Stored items
──────────
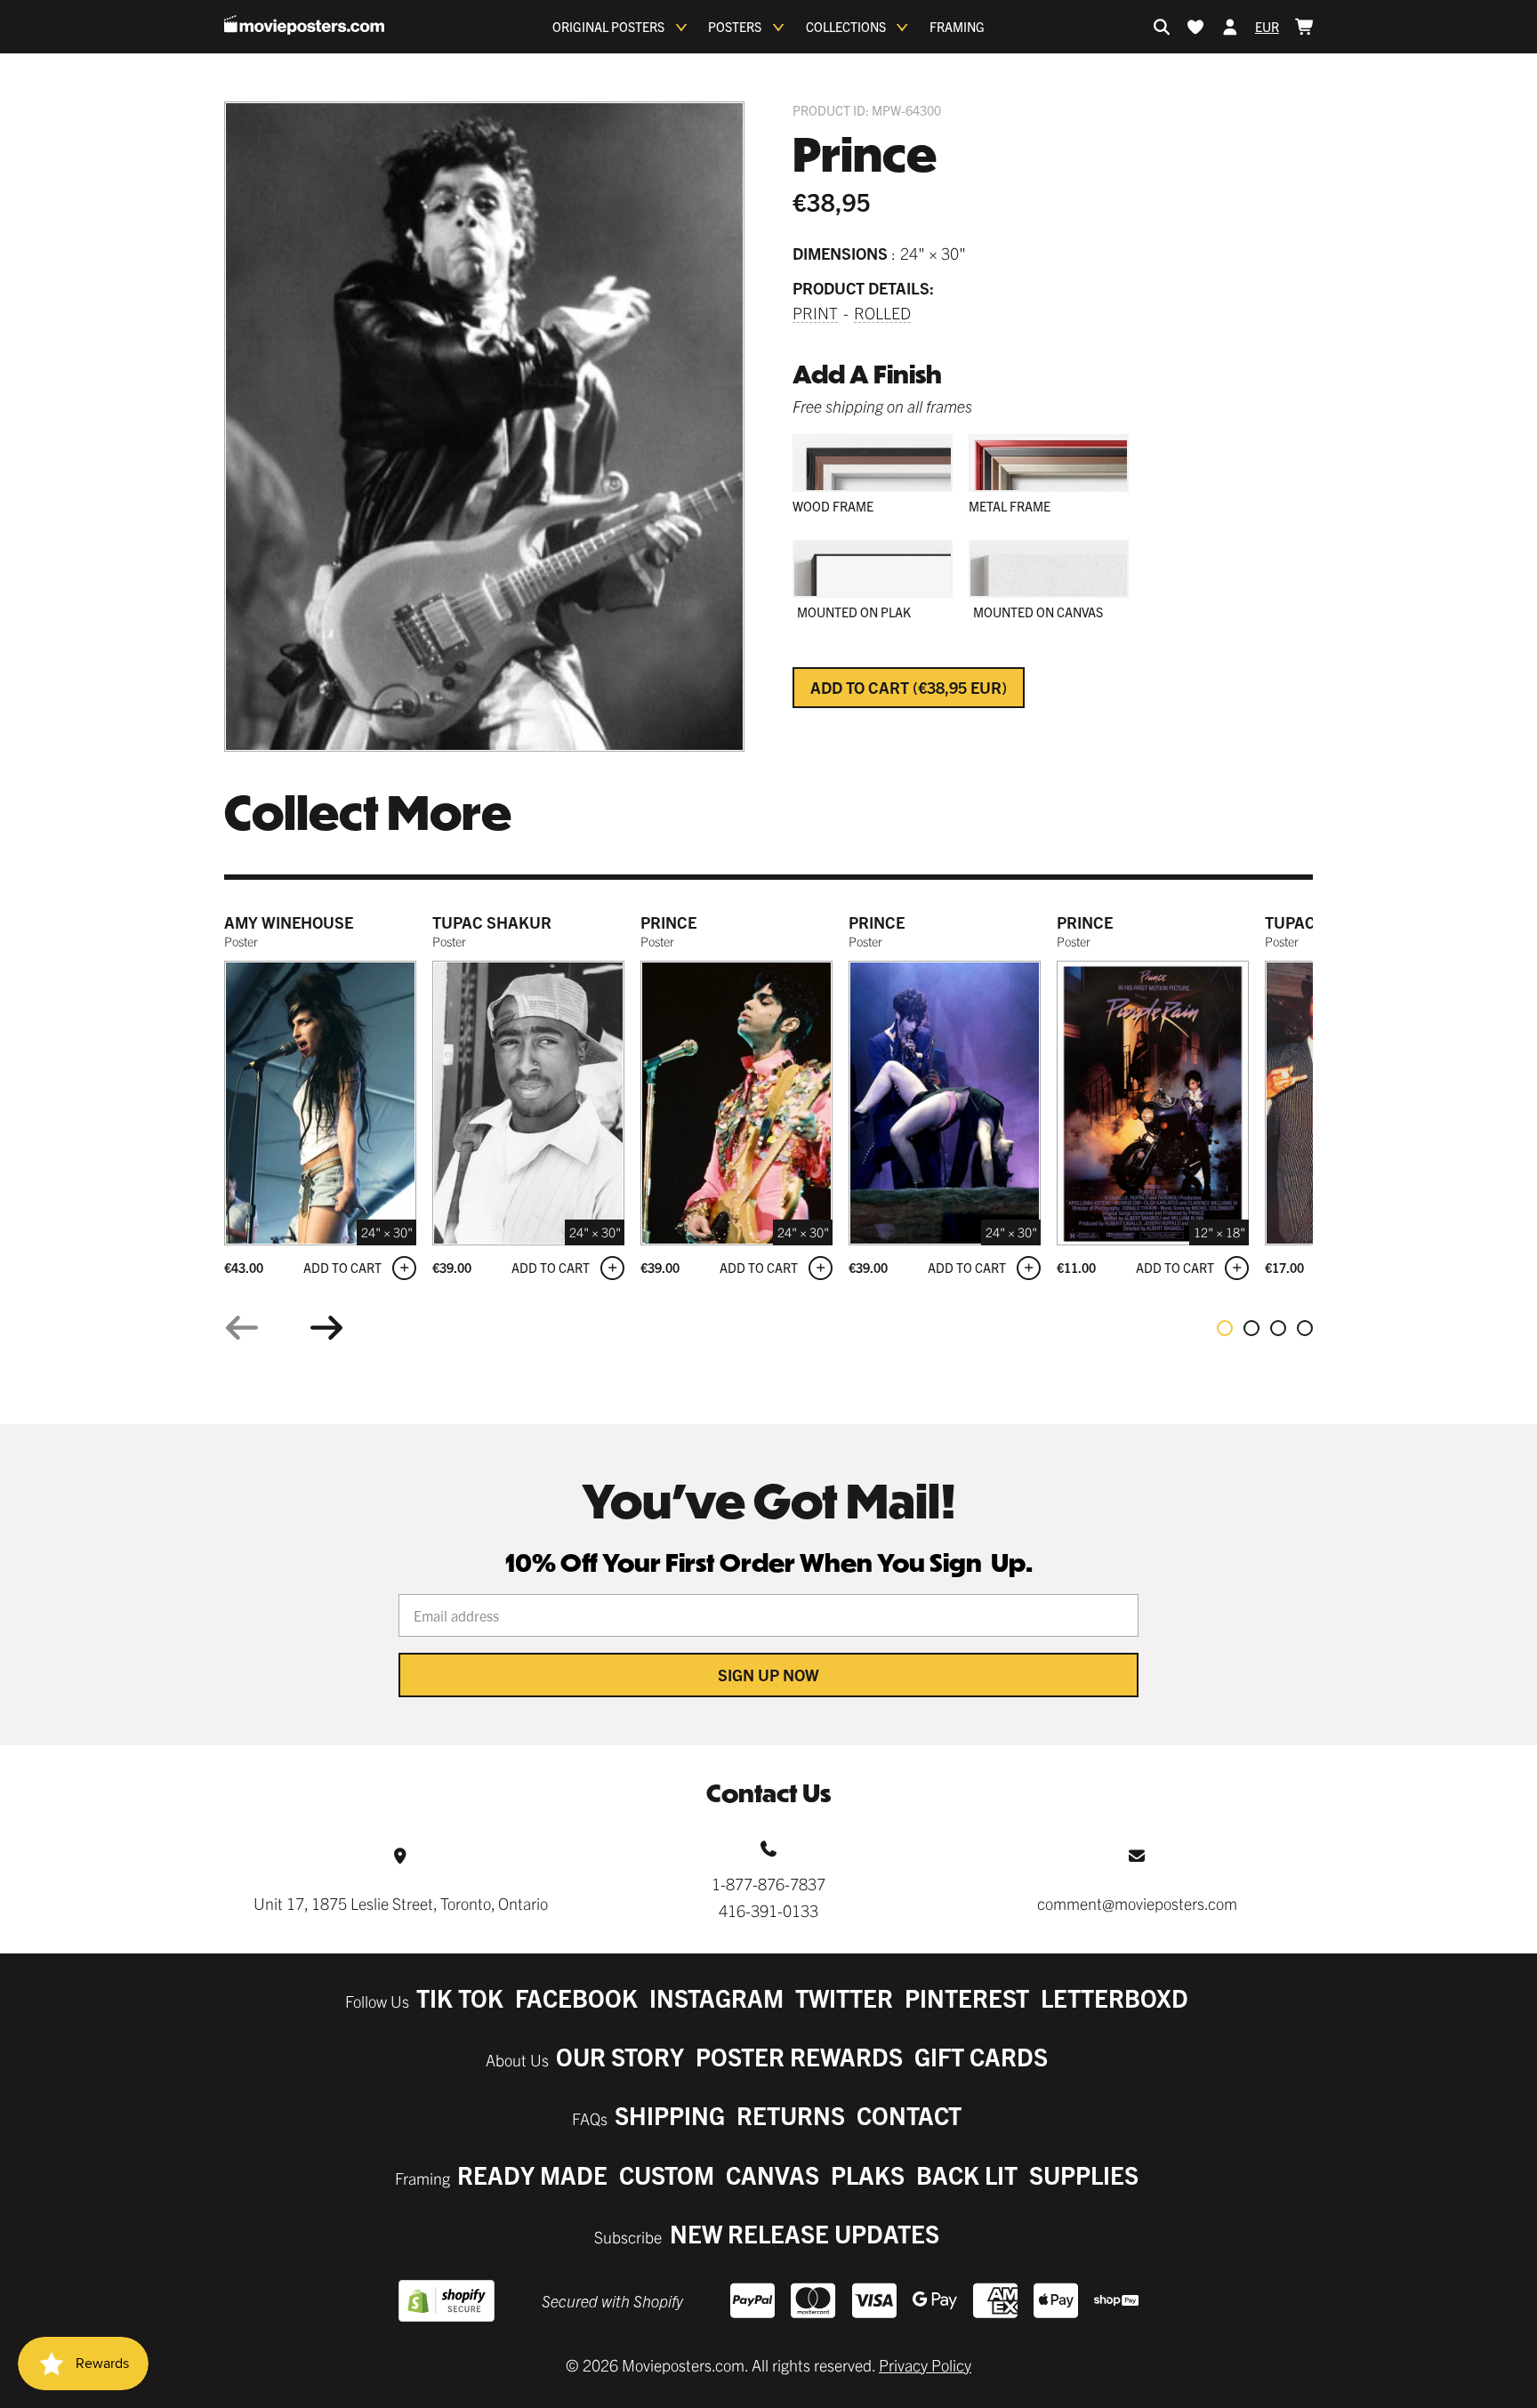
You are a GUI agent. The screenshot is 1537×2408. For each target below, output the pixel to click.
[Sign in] (1230, 27)
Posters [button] (734, 27)
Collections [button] (846, 27)
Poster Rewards (799, 2056)
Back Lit (967, 2174)
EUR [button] (1267, 27)
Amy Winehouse (288, 922)
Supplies (1084, 2174)
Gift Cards (981, 2056)
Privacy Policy (925, 2365)
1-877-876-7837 (768, 1883)
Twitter (844, 1997)
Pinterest (967, 1997)
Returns (790, 2115)
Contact (909, 2115)
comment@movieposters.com (1137, 1903)
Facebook (576, 1997)
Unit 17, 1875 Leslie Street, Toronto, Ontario (400, 1903)
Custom (666, 2174)
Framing (957, 27)
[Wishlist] (1195, 27)
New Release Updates (804, 2233)
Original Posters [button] (608, 27)
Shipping (670, 2115)
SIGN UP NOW (768, 1674)
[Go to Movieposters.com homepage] (304, 25)
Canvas (772, 2174)
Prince (668, 922)
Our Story (620, 2056)
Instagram (716, 1997)
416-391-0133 (768, 1910)
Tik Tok (459, 1997)
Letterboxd (1114, 1997)
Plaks (868, 2174)
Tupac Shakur (491, 922)
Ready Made (532, 2174)
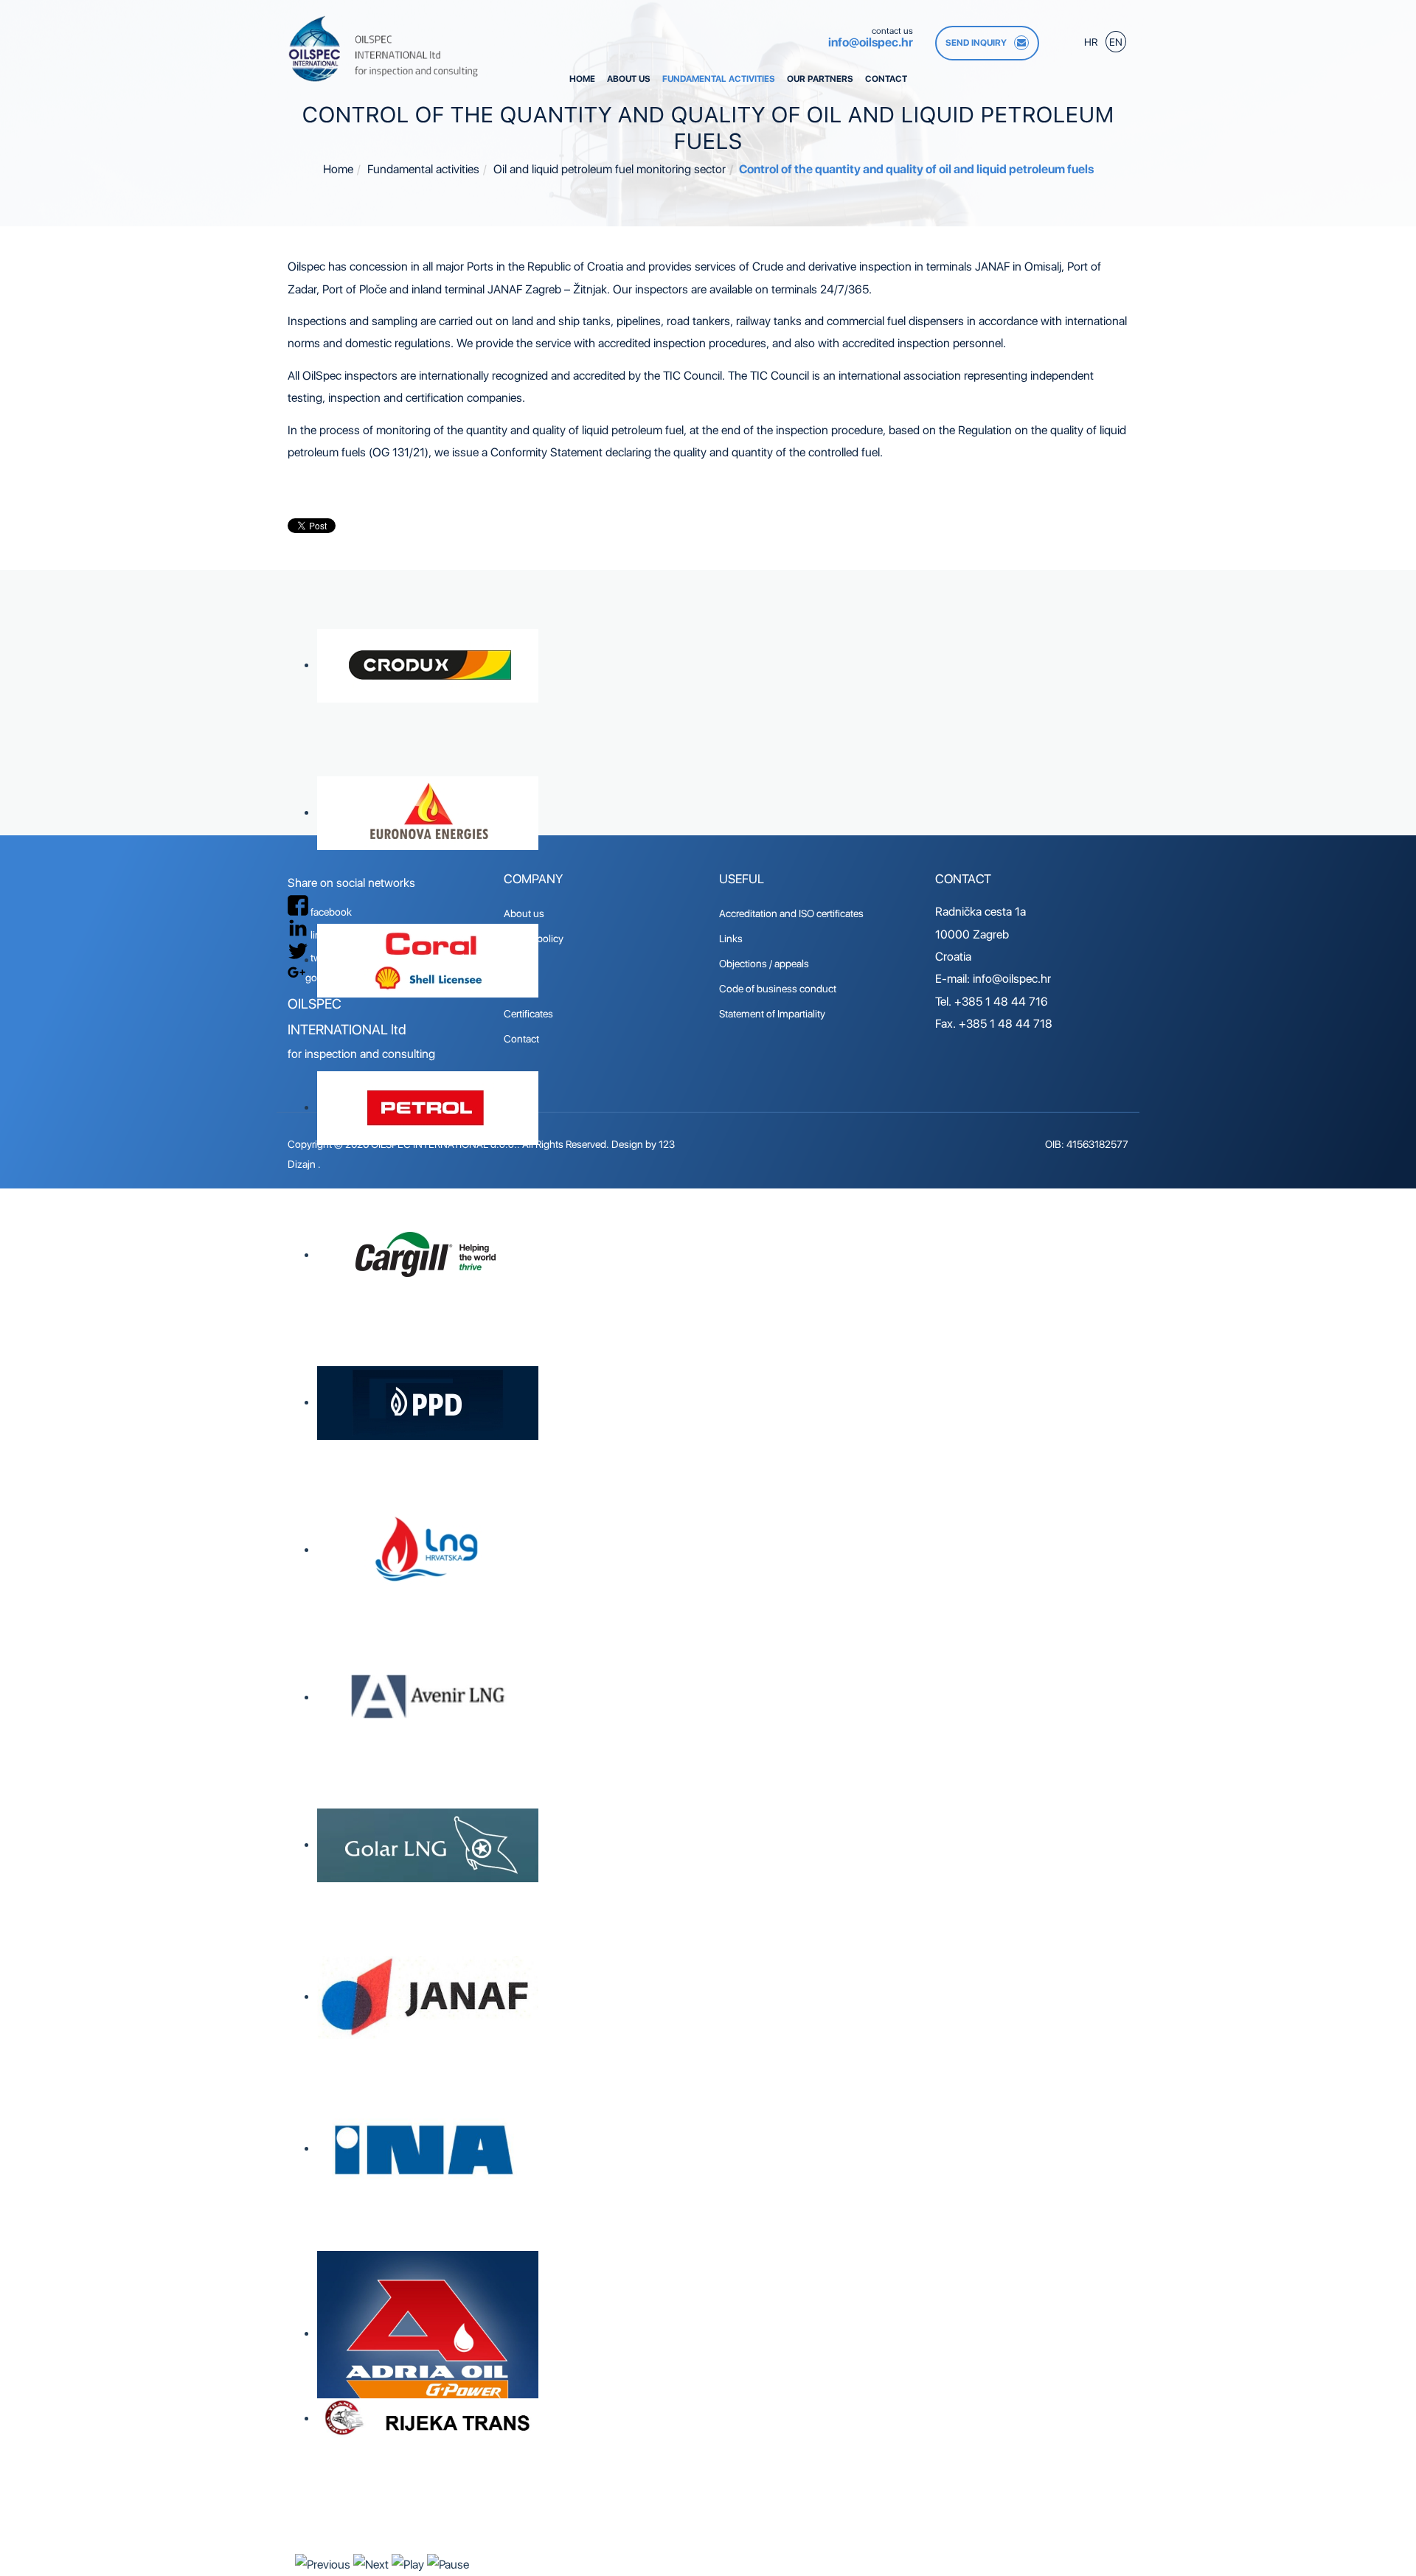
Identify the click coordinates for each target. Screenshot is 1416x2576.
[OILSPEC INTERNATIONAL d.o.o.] (385, 49)
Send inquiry (976, 43)
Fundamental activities (718, 79)
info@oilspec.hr (870, 42)
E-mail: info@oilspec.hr (993, 979)
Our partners (820, 79)
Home (582, 79)
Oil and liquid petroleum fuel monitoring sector (609, 169)
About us (628, 79)
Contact (886, 79)
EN (1115, 42)
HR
──────────
Among the entries above, find the line with "Collections [button] (846, 27)" and repeat exactly from there through the line with "Our partners (820, 79)", leaving out the pictures.

▶ [Written solution]:
Collections [button] (846, 27)
Poster Rewards (799, 2056)
Back Lit (967, 2174)
EUR [button] (1267, 27)
Amy Winehouse (288, 922)
Supplies (1084, 2174)
Gift Cards (981, 2056)
Privacy Policy (925, 2365)
1-877-876-7837 (768, 1883)
Twitter (844, 1997)
Pinterest (967, 1997)
Returns (790, 2115)
Contact (909, 2115)
comment@movieposters.com (1137, 1903)
Facebook (576, 1997)
Unit 17, 1875 Leslie Street, Toronto, Ontario (400, 1903)
Custom (666, 2174)
Framing (957, 27)
[Wishlist] (1195, 27)
New Release Updates (804, 2233)
Original Posters [button] (608, 27)
Shipping (670, 2115)
SIGN UP NOW (768, 1674)
[Go to Movieposters.com homepage] (304, 25)
Canvas (772, 2174)
Prince (668, 922)
Our Story (620, 2056)
Instagram (716, 1997)
416-391-0133 (768, 1910)
Tik Tok (459, 1997)
Letterboxd (1114, 1997)
Plaks (868, 2174)
Tupac Shakur (491, 922)
Ready Made (532, 2174)
Identify the click coordinates for each target. Screenshot is 1416x2576.
[OILSPEC INTERNATIONAL d.o.o.] (385, 49)
Send inquiry (976, 43)
Fundamental activities (718, 79)
info@oilspec.hr (870, 42)
E-mail: info@oilspec.hr (993, 979)
Our partners (820, 79)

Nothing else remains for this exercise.